Ce n’est pas normal que notre électricité soit gérée dans le noir. Que les tarifs d’Hydro-Québec soient établis de façon discrétionnaire, sans critères établis et transparents.

Malheureusement, Québec s’apprête à ouvrir encore plus grand la porte de l’arbitraire avec son projet de loi 2 qui fixera les règles du jeu pour les gros clients industriels et qui plafonnera la hausse des tarifs résidentiels.

Pour comprendre le problème, il faut revenir en 2019, lorsque la Coalition avenir Québec (CAQ) a eu la mauvaise idée d’arrimer les tarifs résidentiels à l’inflation, au lieu de laisser à la Régie de l’énergie le soin d’établir une augmentation raisonnable, en fonction des coûts d’Hydro-Québec.

L’objectif était de simplifier le processus. Mais c’était écrit dans le ciel que ça tournerait au vinaigre. Comme de fait, le gouvernement est maintenant obligé de plafonner à 3 % la hausse du tarif qui aurait atteint 6,4 % cette année, avec l’inflation galopante.

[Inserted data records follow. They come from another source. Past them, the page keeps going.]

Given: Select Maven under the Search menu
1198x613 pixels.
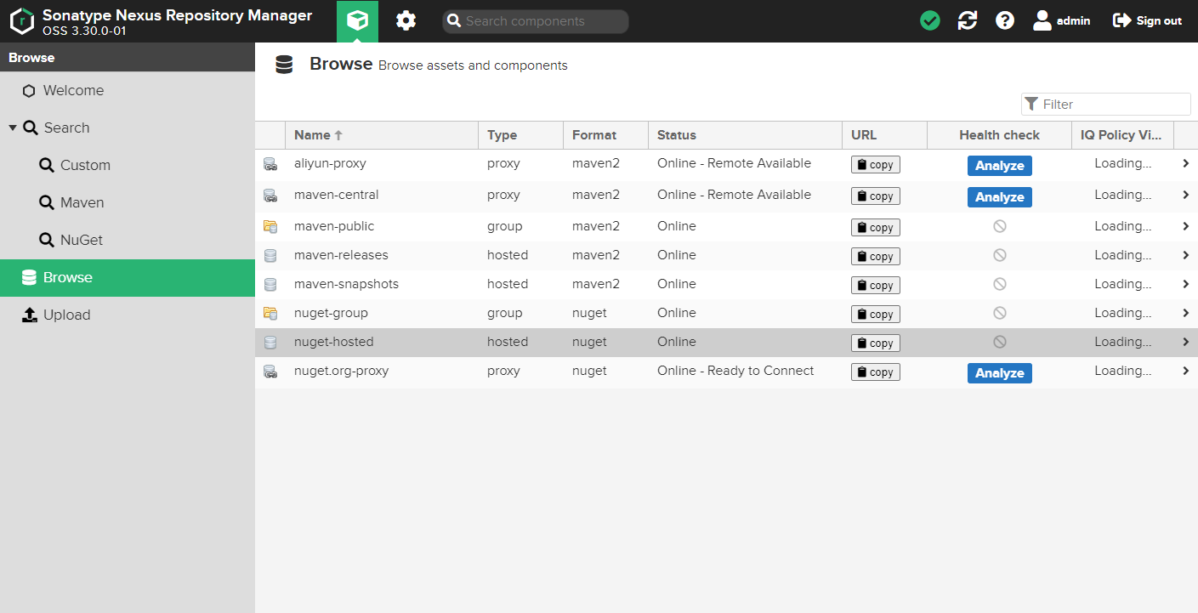Looking at the screenshot, I should (x=81, y=202).
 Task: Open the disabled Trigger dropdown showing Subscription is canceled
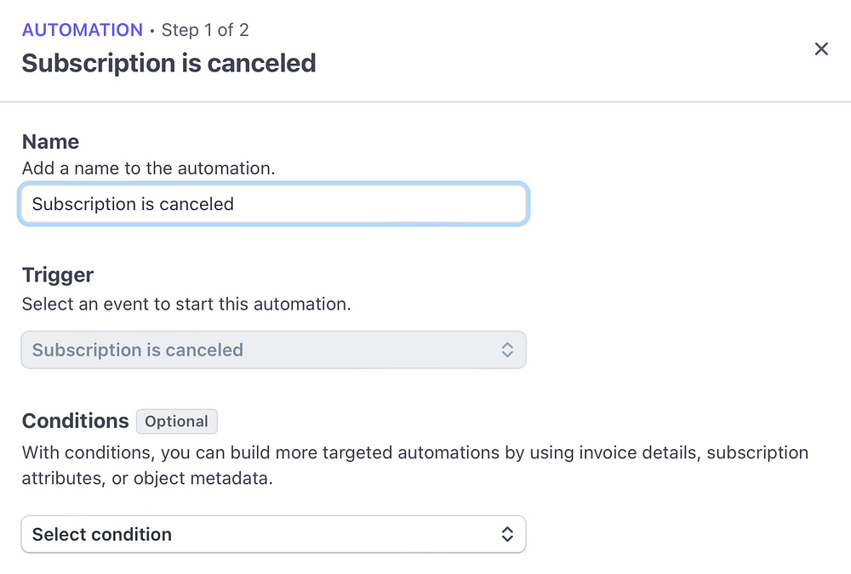(273, 350)
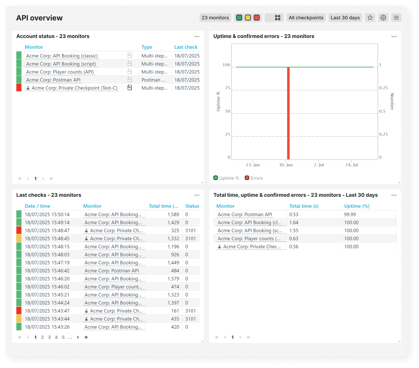
Task: Click the flask icon beside Acme Corp: Private Checkpoint
Action: pos(28,88)
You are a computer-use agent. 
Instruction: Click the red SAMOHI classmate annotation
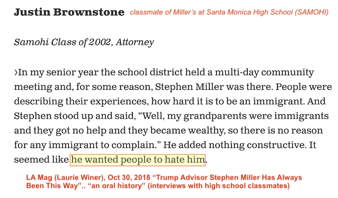coord(229,12)
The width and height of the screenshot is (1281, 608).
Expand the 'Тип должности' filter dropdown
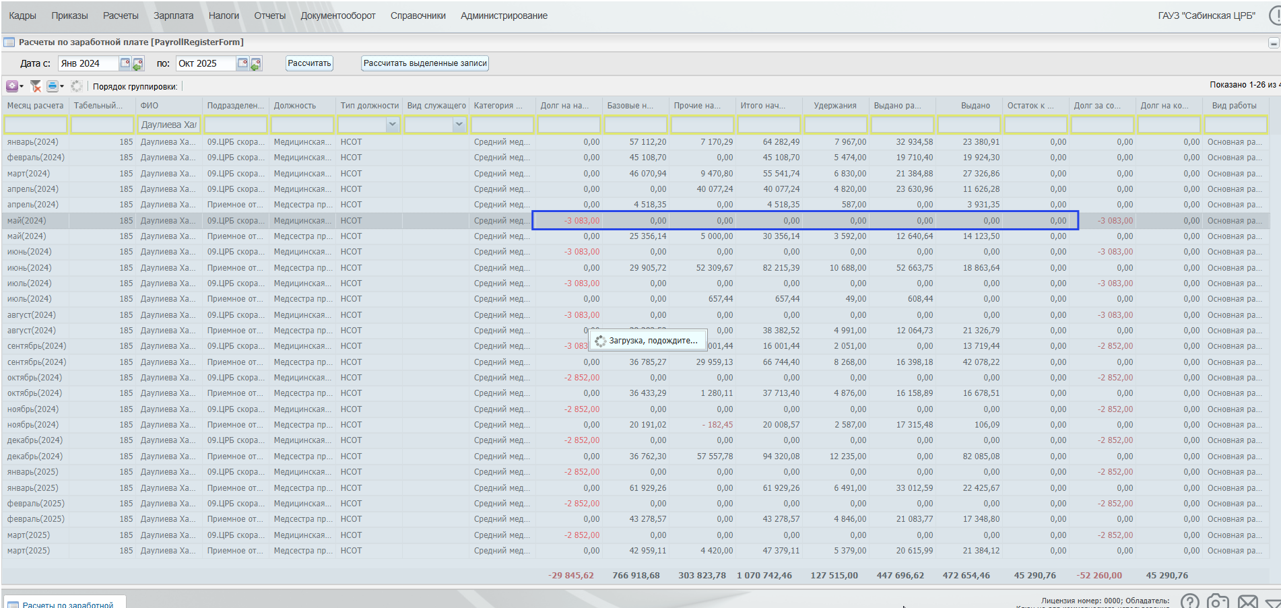(392, 125)
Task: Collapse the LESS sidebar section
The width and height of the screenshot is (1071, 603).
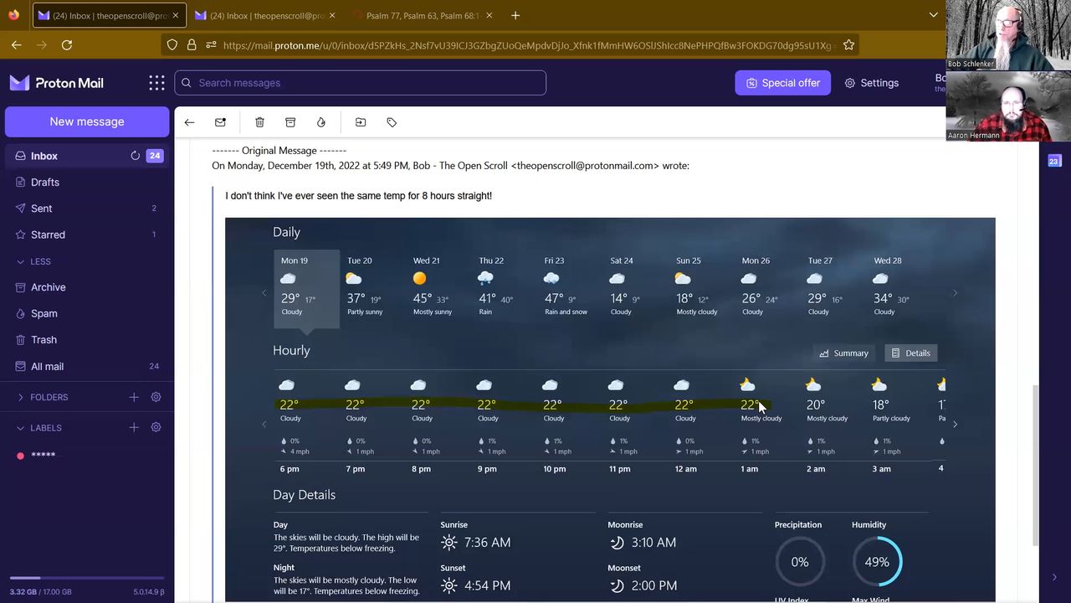Action: coord(33,261)
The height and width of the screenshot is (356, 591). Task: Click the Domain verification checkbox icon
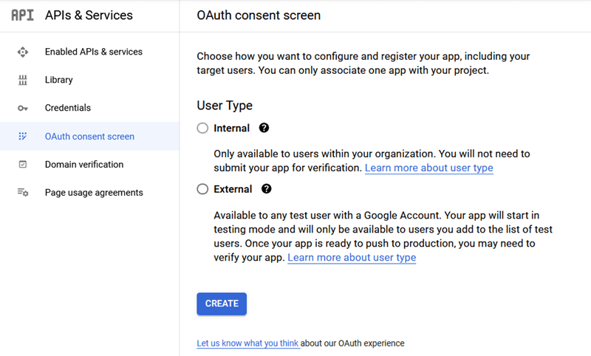click(x=23, y=165)
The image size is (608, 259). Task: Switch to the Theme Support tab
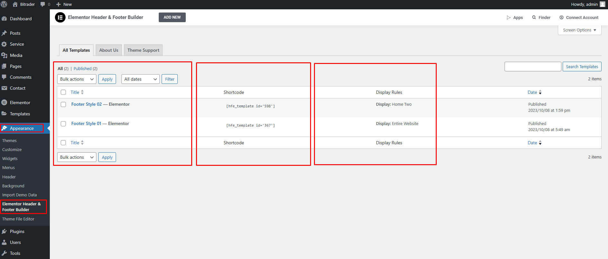(x=143, y=50)
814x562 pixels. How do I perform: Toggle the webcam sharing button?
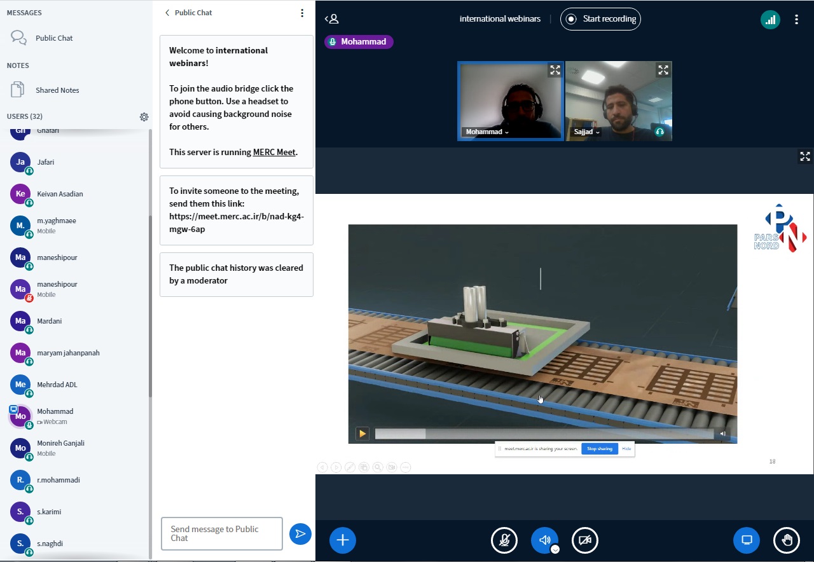click(x=585, y=540)
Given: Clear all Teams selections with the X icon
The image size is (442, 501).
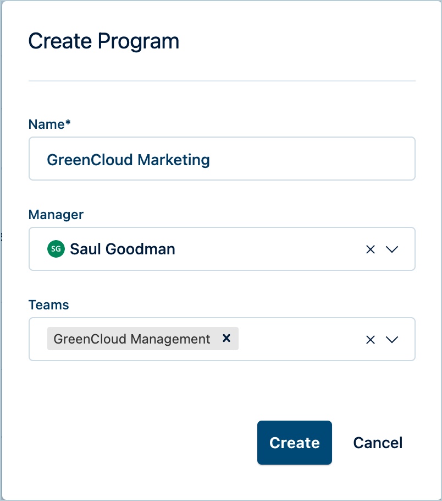Looking at the screenshot, I should click(370, 339).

Mais pourquoi 3 % ? Pourquoi pas 2 % ou 4 % ? Ou zéro ? Le gouvernement explique qu’il s’agit du haut de la fourchette de maîtrise de l’inflation de la Banque du Canada. Franchement, c’est du n’importe quoi. C’est de la gestion sur le coin de la table.

Ce n’est pas aux politiciens de déterminer la hausse des tarifs d’électricité, mais à la Régie de l’énergie de faire l’exercice, à intervalle de 2 ou 3 ans, plutôt que chaque année comme auparavant, afin d’alléger la tâche.

Mais le règne de l’arbitraire ne s’arrête pas au résidentiel. Il touche aussi les clients industriels qui sont devenus trop nombreux pour qu’on puisse les satisfaire tous. Les nouveaux projets sur la table sont si nombreux qu’il faudrait construire l’équivalent de 13 complexes comme celui de la rivière Romaine pour répondre à la demande.

Comme ce n’est pas réaliste, Québec va plutôt permettre à Hydro-Québec de refuser de fournir de l’électricité à certains projets qui exigent une grande puissance (cinq mégawatts). Au lieu du premier arrivé, premier servi, la nouvelle formule permettra de sélectionner les projets les plus porteurs pour le Québec.

Fort bien.

Sauf que le projet de loi 2 prévoit que les projets gagnants seront déterminés sur le bureau du ministre de l’Économie, de l’Innovation et de l’Énergie, en vertu de critères qui restent à préciser.

Comment va-t-on trancher ? En fonction du nombre d’emplois créés ? De la réduction des GES ? Favorisera-t-on la filière batterie, si chère à la CAQ, même si elle alimente le flot de voitures sur les routes ? Ira-t-on plutôt du côté de l’acier vert ou d’autres projets industriels durables ?

On a besoin de plus de transparence. De critères précis et mesurables. Et le ministre devrait être tenu de divulguer les justifications de chacune de ces décisions. C’est une question de saine gouvernance.

Autrement, le public aura l’impression que le ministre Pierre Fitzgibbon peut agir comme Jules César, qui décidait de la vie ou de la mort d’un gladiateur d’un geste du pouce.

Mais rendons à César ce qui revient à César. La CAQ est très bien avisée de préparer une commission publique sur l’avenir énergétique du Québec, le printemps prochain.

Des foules de questions se posent dans la mesure où le projet de loi 2 que la CAQ pilote en ce moment n’est qu’un amuse-gueule qui mettra la table d’une réforme beaucoup plus vaste.

Une piste de réflexion : dans la mesure où Hydro-Québec refuse désormais des clients industriels, devrait-on ouvrir le marché à la concurrence ? Si le monopole d’État n’est plus en mesure de répondre à tous, pourquoi empêcher les fournisseurs privés d’électricité durable de le faire à sa place ?

Mais encore faut-il que cette consultation ne soit pas qu’un spectacle pour faire bonne figure dans l’opinion publique et, qu’une fois les lumières éteintes, on continue de gérer dans le noir.